Exercise requirements
With the images left out, print every entry that follows exactly.

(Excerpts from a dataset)
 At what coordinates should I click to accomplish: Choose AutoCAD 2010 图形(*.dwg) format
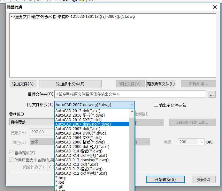80,115
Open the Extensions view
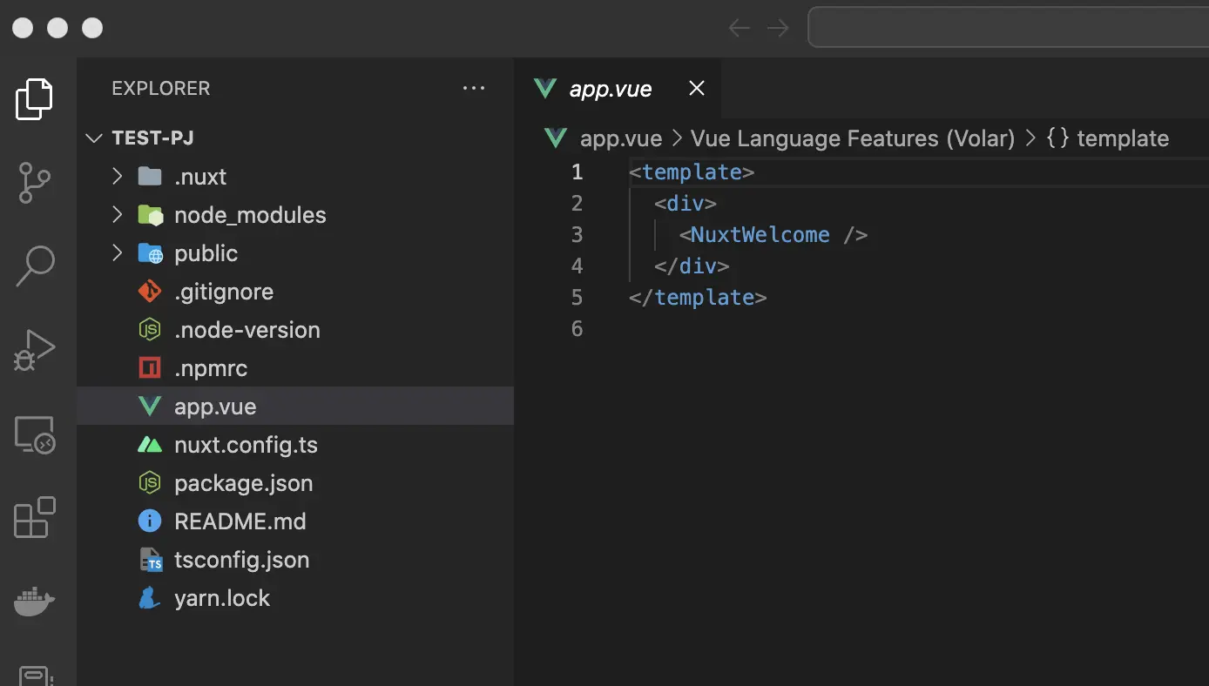Screen dimensions: 1209x686 (35, 517)
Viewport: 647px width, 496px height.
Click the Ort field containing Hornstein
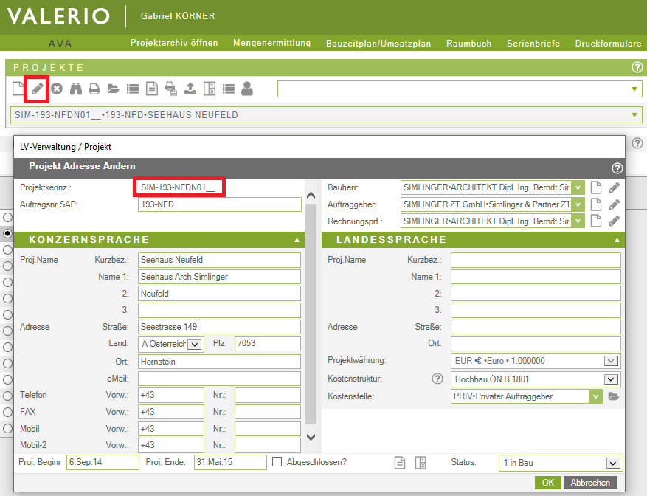pyautogui.click(x=219, y=362)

Response to this task
 At what coordinates should I click to accomplish: Choose AutoCAD 2010 图形(*.dwg) format
80,115
Open the Extensions view
Screen dimensions: 1209x686 (35, 517)
Viewport: 647px width, 496px height.
Click the Ort field containing Hornstein
pyautogui.click(x=219, y=362)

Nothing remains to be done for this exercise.